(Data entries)
↓

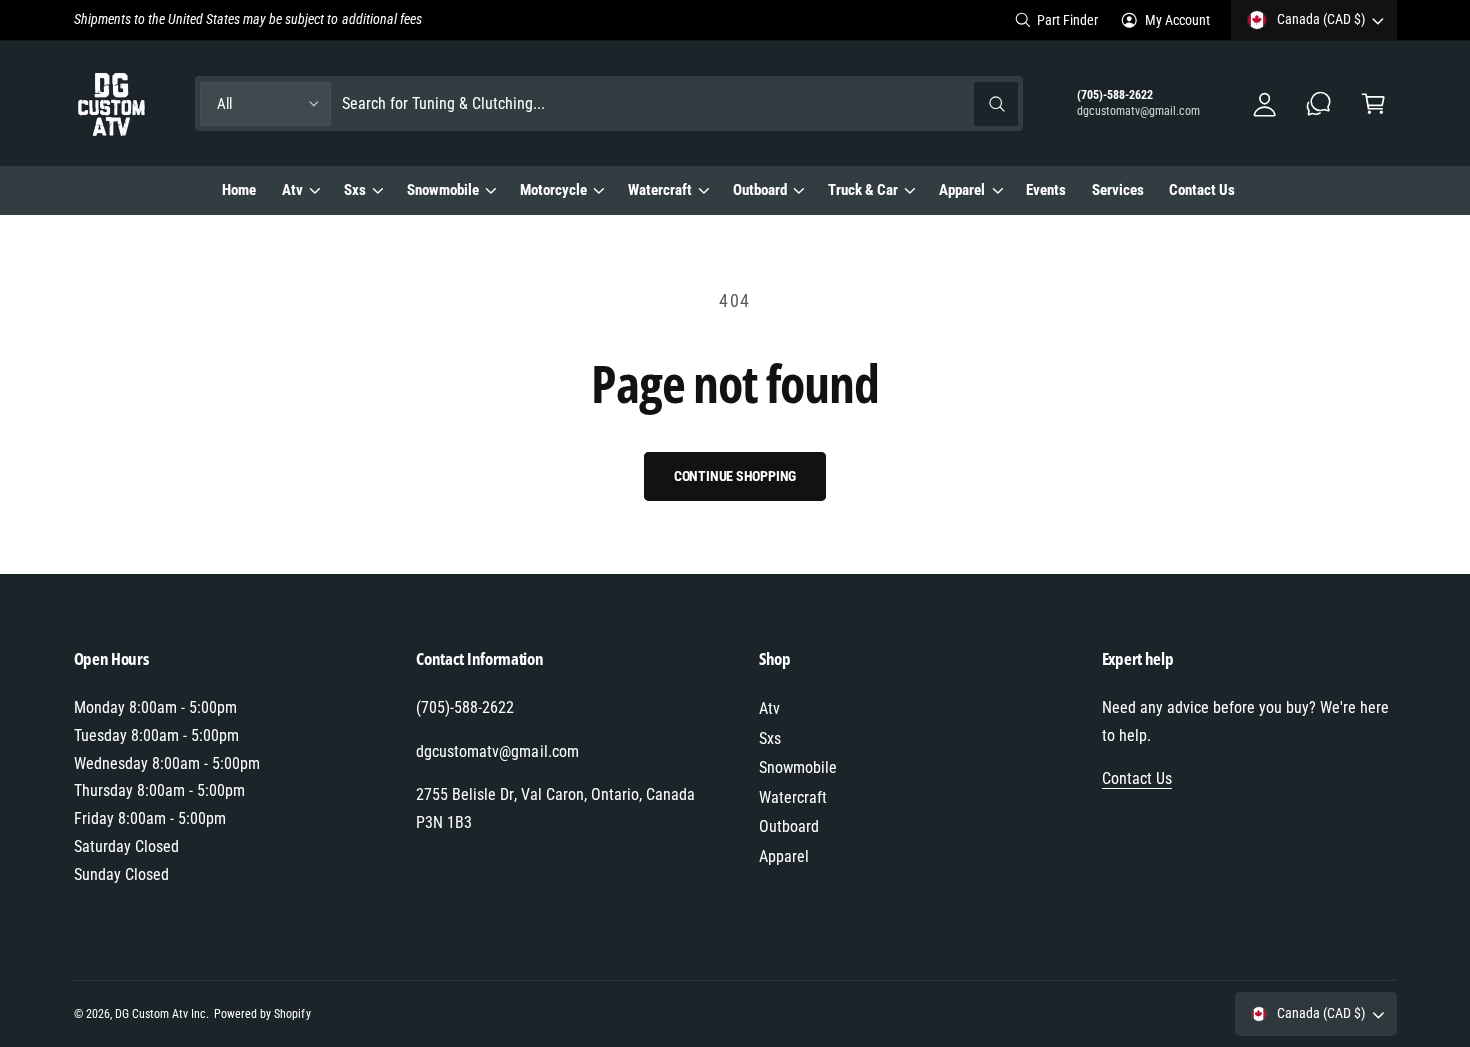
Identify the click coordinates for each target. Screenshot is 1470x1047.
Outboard (760, 190)
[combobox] (680, 103)
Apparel (962, 190)
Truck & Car (863, 190)
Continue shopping (735, 476)
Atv (292, 190)
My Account (1177, 20)
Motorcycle (553, 190)
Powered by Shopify (262, 1014)
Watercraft (660, 190)
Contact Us (1137, 778)
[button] (1373, 103)
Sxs (355, 190)
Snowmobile (443, 190)
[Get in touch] (1319, 103)
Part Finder (1067, 20)
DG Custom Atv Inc (160, 1014)
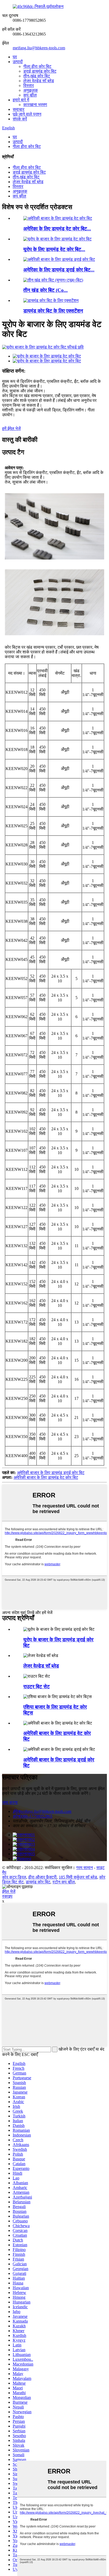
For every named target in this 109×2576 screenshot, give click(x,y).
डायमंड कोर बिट (38, 1882)
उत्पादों (18, 61)
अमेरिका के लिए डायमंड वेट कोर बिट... (57, 228)
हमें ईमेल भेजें (11, 428)
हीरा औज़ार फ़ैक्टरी (42, 1877)
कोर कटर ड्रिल (14, 1877)
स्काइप (7, 1896)
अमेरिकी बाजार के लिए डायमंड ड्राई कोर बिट (50, 1472)
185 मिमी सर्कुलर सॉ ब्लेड (78, 1877)
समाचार (18, 109)
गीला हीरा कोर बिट (37, 66)
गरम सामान (84, 1867)
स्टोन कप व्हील (63, 1882)
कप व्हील (30, 95)
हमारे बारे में (21, 100)
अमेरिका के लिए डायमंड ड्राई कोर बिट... (58, 269)
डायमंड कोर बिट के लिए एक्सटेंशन (53, 311)
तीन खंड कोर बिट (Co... (45, 290)
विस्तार (28, 85)
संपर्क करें (20, 119)
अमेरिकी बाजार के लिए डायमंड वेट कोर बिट (45, 1477)
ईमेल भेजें (8, 1891)
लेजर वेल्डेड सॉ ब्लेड (38, 80)
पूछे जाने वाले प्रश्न (27, 114)
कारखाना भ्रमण (35, 104)
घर (15, 57)
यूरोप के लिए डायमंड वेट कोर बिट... (54, 249)
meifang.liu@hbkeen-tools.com (39, 48)
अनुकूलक (30, 90)
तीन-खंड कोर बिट (36, 76)
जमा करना (10, 1802)
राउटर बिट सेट (36, 1686)
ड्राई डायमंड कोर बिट (39, 71)
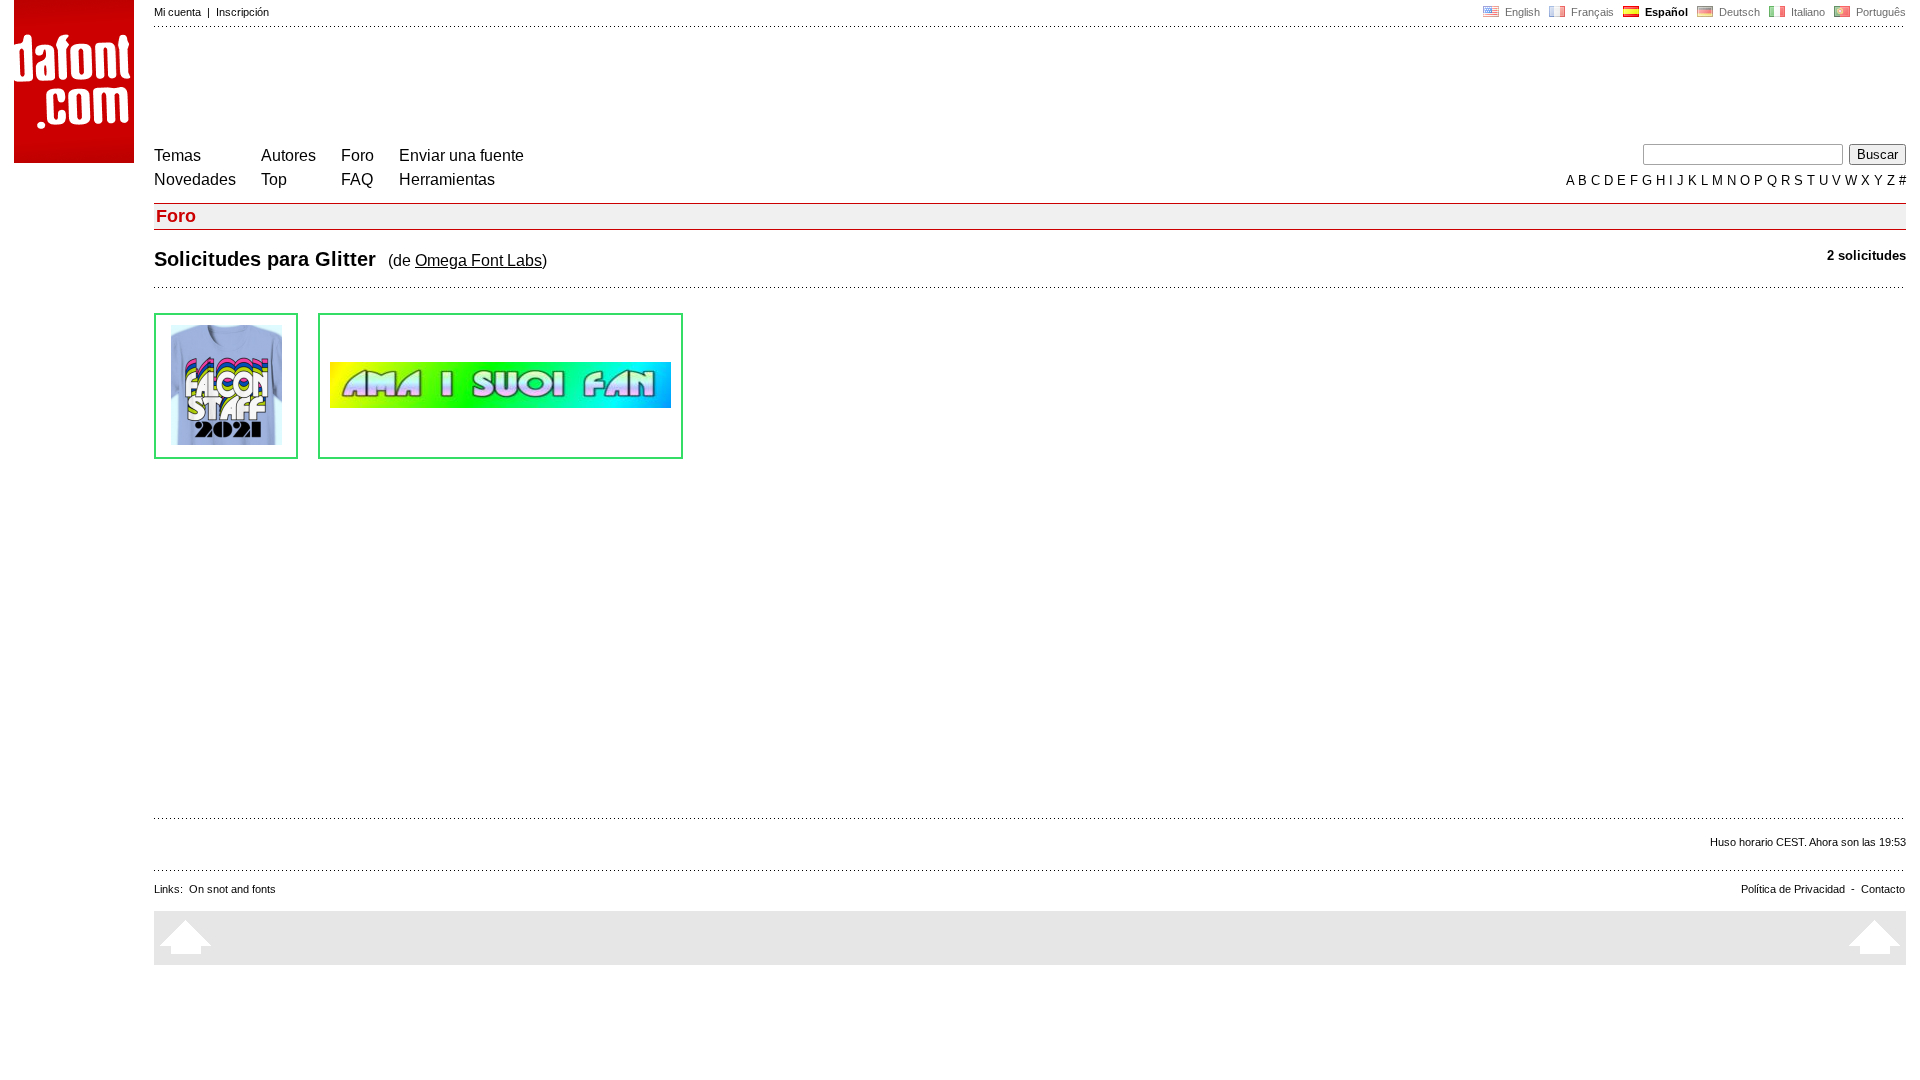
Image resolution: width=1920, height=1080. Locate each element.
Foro (357, 155)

↑

### Aim of the task
The lines to reproduce run from the line containing "अनुकूलक (30, 90)" through the last line of the records above, both included. Copy them exactly and drop the pictures.

### Answer below
अनुकूलक (30, 90)
तीन-खंड कोर बिट (36, 76)
जमा करना (10, 1802)
राउटर बिट सेट (36, 1686)
ड्राई डायमंड कोर बिट (39, 71)
Image resolution: width=1920, height=1080. Locate each element.
Foro (357, 155)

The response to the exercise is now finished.